What the task requires
All lines from the line containing "[sarex] Upcoming ARISS contact with Institute" up to and including the last line of the listing below should be echoed exactly; no other lines belong in the response.

Extracted material
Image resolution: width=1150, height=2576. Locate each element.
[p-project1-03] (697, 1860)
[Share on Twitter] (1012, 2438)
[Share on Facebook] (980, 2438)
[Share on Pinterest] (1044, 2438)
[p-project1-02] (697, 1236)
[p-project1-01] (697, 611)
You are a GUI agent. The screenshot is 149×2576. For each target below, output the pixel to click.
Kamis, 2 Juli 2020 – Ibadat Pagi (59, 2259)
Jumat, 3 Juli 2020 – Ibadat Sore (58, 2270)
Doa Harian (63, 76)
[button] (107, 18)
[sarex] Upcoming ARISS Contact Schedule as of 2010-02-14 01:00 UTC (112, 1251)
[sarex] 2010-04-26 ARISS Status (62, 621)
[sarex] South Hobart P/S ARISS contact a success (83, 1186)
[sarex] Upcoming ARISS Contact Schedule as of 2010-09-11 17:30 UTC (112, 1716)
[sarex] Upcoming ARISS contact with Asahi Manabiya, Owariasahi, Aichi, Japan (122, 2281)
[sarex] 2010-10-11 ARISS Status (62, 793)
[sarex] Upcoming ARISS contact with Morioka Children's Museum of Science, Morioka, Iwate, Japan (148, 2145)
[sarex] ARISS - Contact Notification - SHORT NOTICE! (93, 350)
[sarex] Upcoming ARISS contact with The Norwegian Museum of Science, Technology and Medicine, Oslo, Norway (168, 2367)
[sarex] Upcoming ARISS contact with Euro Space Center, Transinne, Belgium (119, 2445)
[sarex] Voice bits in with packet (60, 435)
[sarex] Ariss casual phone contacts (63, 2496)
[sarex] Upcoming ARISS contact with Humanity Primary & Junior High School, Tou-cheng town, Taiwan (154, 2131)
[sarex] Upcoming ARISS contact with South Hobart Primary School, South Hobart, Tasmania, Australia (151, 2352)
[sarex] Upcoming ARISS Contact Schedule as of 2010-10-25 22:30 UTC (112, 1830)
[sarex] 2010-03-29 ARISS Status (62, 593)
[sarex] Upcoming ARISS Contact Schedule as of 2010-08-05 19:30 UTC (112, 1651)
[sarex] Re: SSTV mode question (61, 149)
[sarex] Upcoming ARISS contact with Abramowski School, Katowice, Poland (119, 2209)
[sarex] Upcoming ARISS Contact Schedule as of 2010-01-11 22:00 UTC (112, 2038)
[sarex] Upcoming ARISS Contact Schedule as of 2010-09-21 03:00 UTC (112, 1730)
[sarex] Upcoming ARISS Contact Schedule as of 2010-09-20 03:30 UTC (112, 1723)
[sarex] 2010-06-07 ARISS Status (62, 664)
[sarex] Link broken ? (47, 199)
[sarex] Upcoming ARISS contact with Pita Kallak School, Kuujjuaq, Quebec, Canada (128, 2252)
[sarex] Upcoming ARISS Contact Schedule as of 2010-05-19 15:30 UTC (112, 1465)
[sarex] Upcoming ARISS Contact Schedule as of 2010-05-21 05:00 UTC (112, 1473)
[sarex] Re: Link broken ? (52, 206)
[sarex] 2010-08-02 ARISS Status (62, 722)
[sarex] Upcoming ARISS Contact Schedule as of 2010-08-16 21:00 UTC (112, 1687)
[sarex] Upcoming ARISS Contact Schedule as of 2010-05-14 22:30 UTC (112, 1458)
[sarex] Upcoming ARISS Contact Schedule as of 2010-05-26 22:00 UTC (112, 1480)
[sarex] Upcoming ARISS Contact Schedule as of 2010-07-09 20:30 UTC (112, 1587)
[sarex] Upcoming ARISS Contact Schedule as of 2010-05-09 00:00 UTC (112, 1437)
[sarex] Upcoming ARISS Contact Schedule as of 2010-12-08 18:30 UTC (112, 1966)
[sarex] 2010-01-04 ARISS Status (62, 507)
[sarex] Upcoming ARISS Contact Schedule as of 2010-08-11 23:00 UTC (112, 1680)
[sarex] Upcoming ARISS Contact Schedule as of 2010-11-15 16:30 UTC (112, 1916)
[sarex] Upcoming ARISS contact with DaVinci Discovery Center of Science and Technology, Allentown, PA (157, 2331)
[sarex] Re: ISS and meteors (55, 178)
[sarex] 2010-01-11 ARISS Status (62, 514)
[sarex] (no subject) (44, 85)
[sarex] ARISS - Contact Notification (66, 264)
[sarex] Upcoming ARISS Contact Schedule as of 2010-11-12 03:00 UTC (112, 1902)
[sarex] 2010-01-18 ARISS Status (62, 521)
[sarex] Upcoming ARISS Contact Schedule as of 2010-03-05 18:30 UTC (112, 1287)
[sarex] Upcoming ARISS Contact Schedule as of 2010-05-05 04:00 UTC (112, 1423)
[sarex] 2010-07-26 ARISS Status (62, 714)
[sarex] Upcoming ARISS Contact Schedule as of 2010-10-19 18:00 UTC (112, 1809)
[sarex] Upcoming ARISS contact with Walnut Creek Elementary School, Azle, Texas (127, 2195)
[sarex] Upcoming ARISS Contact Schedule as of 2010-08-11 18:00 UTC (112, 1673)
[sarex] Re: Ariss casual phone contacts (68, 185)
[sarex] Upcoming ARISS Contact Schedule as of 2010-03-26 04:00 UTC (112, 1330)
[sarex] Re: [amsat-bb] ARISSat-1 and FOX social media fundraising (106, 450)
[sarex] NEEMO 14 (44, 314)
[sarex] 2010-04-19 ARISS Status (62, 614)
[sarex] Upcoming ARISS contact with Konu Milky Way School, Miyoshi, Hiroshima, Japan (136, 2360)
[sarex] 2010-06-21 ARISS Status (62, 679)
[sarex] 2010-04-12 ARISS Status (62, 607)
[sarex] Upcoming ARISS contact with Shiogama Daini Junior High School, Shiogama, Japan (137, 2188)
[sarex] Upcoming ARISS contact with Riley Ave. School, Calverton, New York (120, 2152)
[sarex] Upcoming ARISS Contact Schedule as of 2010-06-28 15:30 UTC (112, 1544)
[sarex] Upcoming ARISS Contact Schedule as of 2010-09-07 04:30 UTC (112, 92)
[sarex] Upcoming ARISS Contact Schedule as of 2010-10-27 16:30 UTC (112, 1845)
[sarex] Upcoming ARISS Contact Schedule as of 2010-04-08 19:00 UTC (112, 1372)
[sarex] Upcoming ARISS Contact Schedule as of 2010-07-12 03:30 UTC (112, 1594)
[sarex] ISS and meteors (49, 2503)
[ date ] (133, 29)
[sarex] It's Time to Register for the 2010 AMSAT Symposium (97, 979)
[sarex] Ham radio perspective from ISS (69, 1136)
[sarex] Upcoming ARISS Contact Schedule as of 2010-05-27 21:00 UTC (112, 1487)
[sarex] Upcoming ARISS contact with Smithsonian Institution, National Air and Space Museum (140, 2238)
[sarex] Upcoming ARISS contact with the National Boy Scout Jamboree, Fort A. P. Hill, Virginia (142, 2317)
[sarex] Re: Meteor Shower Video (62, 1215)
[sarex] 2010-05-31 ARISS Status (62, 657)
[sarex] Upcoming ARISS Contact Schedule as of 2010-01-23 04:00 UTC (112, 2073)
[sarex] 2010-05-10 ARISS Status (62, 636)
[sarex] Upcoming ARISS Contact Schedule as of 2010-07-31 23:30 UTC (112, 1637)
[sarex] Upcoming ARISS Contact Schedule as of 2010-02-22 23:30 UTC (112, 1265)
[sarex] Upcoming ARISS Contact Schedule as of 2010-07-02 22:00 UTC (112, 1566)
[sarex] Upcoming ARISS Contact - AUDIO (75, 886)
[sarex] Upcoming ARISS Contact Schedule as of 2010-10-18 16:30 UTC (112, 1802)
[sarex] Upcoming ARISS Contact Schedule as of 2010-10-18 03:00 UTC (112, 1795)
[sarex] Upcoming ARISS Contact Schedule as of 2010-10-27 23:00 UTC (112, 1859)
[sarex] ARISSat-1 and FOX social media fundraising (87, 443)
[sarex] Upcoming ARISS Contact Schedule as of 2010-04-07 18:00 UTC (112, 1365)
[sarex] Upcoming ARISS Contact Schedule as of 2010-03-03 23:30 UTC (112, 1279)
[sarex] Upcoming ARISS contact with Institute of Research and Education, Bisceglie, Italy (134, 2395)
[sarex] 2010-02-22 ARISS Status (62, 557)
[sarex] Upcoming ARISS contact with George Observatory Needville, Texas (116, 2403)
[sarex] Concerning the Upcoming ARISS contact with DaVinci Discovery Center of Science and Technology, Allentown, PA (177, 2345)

Problem solution
[sarex] Upcoming ARISS contact with Institute of Research and Education, Bisceglie, Italy (134, 2395)
[sarex] 2010-02-22 ARISS Status (62, 557)
[sarex] Upcoming ARISS contact with George Observatory Needville, Texas (116, 2403)
[sarex] Concerning the Upcoming ARISS contact with DaVinci Discovery Center of Science and Technology, Allentown, PA (177, 2345)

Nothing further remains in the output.